3. How good Morro will be in terms of effectiveness and resource efficiency? As far the Microsoft’s image goes, experts dont rule out the possibility of security issues with Microsoft’s security products too (now this will get more interesting Microsoft releasing patches for Morro every patch Tuesdays ). And also the user experience and system performance will be another good thing to watch out for.

4. With Morro (coming for Free) it should enhance Windows reputation as a secure OS. I know many people saying no to Windows and using Linux just for security reasons and to avoid all ‘Anit’ craps. Will Morro help Windows fight Linux in the long term race?

Lets wait and watch till Morro (Beta) is released and thoroughly grilled by users…… Let me know what you guys feel about Microsoft’s Morro move.

~Ajit Hatti

(adh@null.co.in)

Web threats ..a new wave! – by Hemanshu

// June 17th, 2009 // No Comments » // Blog

Today omnipresence of internet makes your browser the favorite attack vector for bad guys. Initially content filtering solutions (think websense) looked effective in curbing malicious website, but of recent there has been a new revival in the malicious websites and what is interesting is more and more legitimate websites are getting infected(msn canda , nitie ,Bank-of-India). Once a legitimate site starts distributing malware or is compromised there is little your web filtering solution or firewall could do about it. To add to injury attackers have now turned to obfuscate the attack payload to evade any security apparatus like IPS in place. Javascript looks like to be the tool of choice; its universally supported in all browsers (and in pdfs too..but that’s again a long story). Known attacks like Gumbler have started leveraging obfuscation an excellent description is here. These obfuscations make it very hard for signature based security engine to confidently detect and attack.
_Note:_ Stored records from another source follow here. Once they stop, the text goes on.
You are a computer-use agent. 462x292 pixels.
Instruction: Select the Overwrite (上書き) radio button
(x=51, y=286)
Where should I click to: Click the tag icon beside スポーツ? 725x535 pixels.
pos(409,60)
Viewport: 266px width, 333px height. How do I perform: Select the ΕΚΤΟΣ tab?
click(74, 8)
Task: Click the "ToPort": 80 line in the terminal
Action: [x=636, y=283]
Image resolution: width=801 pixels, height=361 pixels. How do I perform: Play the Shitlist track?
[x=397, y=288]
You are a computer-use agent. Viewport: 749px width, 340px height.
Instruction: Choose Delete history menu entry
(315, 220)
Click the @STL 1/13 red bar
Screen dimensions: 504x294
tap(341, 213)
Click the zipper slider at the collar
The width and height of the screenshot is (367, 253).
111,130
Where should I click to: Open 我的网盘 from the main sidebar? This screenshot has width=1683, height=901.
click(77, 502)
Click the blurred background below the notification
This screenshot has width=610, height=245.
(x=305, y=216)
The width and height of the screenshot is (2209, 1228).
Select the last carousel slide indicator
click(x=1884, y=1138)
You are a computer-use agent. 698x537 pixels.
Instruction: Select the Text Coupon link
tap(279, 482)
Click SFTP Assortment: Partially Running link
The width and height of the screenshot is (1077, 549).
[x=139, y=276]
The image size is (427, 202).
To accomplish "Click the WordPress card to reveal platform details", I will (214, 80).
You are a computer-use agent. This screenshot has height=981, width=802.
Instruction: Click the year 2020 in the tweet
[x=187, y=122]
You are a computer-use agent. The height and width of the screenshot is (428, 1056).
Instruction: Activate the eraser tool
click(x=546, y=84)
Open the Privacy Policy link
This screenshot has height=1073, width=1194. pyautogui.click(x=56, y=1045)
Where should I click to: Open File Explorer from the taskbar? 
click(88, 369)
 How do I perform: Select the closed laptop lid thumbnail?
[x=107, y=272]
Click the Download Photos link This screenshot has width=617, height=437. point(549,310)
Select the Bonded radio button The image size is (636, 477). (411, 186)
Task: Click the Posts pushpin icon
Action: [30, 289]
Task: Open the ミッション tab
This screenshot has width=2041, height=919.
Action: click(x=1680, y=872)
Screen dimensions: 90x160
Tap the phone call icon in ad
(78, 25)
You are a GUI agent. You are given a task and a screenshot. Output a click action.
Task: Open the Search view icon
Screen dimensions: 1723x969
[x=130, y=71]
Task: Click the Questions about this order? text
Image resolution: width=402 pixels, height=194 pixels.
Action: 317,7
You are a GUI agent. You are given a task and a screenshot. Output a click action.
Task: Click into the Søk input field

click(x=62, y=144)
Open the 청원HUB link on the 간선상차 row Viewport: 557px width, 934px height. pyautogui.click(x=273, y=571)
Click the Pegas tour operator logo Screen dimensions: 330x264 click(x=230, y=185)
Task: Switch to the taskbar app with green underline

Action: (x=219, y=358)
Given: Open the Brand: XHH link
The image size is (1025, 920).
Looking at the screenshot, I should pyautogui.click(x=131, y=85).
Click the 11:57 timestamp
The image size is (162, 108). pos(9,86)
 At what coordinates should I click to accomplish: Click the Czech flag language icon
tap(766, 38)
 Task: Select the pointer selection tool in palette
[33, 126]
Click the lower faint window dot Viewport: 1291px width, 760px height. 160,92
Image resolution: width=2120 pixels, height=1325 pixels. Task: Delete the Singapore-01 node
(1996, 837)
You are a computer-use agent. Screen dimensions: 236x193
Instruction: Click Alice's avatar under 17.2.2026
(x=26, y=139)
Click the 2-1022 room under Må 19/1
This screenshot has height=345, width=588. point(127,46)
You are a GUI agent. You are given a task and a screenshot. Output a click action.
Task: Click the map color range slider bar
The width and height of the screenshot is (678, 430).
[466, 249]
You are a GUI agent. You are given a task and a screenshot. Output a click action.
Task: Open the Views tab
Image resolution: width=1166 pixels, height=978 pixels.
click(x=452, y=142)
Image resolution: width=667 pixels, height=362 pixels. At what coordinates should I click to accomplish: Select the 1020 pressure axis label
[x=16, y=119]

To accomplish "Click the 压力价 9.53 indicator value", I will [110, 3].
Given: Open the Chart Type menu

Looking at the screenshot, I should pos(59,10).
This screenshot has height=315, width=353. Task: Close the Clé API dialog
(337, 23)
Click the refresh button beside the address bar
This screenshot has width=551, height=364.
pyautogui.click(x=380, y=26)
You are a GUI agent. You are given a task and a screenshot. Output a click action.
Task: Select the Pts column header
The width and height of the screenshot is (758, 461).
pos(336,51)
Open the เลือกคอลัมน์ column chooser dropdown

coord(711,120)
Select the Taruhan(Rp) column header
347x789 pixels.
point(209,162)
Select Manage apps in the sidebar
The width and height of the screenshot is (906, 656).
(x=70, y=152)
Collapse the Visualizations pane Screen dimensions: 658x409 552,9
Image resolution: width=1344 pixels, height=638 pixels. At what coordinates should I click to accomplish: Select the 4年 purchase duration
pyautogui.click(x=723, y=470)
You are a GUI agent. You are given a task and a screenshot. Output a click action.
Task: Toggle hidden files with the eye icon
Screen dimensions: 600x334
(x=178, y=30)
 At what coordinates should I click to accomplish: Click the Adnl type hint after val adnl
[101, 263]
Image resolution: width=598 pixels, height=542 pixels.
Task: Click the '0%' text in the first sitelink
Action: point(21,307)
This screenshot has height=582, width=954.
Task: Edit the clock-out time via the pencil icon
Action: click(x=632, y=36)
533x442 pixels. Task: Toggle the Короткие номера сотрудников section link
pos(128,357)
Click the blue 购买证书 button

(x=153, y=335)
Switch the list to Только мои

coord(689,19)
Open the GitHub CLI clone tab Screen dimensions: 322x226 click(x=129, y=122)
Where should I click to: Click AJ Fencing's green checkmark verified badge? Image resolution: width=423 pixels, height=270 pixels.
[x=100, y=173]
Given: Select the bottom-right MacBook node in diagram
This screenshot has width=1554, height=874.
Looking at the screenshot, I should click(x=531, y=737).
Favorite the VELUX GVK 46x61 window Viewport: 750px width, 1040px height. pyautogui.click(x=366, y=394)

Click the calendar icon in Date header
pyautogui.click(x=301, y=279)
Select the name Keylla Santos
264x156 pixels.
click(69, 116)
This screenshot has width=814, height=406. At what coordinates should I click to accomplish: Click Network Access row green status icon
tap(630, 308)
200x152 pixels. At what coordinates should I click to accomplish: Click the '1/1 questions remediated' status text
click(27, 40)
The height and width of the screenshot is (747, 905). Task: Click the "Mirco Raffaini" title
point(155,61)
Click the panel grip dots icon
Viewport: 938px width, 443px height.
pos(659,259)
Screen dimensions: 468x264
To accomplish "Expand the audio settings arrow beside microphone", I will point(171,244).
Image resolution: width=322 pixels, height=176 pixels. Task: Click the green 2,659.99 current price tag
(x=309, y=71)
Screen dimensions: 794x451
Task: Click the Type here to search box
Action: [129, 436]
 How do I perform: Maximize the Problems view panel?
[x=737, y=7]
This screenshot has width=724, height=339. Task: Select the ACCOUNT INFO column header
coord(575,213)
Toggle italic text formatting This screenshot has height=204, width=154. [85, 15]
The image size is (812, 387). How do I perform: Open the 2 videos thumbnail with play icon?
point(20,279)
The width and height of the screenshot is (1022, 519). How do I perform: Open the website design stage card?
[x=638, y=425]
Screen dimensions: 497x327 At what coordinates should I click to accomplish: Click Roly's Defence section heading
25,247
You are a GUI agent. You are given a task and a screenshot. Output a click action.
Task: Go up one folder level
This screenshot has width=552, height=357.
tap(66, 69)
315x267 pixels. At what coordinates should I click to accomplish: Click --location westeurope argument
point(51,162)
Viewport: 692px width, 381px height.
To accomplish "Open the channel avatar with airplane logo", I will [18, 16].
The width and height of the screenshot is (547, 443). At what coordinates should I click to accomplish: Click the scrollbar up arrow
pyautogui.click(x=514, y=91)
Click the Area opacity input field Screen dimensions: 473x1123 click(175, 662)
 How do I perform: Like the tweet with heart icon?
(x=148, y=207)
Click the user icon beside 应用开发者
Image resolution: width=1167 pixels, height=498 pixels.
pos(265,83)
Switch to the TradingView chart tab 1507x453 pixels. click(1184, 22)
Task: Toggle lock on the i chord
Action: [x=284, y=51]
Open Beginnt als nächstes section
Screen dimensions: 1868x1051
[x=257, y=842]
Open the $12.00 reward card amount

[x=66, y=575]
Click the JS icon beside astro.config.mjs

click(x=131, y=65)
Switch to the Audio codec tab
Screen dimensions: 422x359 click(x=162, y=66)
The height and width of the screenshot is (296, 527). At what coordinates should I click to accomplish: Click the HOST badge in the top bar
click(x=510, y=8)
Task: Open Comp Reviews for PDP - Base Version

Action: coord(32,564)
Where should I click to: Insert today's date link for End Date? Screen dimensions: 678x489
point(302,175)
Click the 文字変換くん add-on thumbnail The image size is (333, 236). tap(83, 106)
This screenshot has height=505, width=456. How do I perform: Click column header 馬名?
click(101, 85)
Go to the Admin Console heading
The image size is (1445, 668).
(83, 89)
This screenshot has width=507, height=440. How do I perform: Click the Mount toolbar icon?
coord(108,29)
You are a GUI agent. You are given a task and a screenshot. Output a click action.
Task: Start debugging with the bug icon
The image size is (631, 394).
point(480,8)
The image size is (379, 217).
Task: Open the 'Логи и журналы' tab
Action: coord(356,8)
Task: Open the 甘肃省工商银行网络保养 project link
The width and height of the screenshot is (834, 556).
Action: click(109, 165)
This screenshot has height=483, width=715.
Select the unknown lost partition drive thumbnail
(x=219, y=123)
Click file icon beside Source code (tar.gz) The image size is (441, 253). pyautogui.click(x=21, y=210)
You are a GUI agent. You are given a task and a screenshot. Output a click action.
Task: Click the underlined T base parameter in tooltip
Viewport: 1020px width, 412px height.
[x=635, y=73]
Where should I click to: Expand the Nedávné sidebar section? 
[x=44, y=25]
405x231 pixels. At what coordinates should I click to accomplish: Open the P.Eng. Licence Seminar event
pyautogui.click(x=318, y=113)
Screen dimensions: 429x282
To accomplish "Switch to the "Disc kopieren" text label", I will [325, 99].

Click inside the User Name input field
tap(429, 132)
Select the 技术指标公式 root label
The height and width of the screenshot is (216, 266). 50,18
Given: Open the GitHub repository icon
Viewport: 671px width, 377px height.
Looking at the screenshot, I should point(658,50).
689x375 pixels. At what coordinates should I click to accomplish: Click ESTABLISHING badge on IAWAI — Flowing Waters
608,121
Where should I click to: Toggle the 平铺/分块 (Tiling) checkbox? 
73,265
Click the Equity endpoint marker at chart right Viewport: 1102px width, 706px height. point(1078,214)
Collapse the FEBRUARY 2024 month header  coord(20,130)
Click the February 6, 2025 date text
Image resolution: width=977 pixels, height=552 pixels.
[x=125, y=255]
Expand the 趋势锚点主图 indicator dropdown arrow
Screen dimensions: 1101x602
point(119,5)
I have never been a fan of signature matching solutions, they are dumb and reactive and would always do more false positive than a DPI based solution. Robert Graham does a nice analysis here .

And things are only gonna get more interesting from here. Think of a payload which do a Javascript ? VbScript ? Javascript transformation. JavaScript are just the beginning, browsers are becoming the next platforms, with every universal plugin will brings newer threats with it ( Java Applets, Flash, third party plugin).

The need of the hour is to develop more heuristic and context aware engines. Solving this problem at the network is gonna be a challenge , instead of perimeter; proxy could be a more suitable carrier (as latency is only to the web requests, in case of IPS the latency is added to the whole network). but nothing could do it faster than a end point solution (And please I am not talking the stupid Anti Virus!)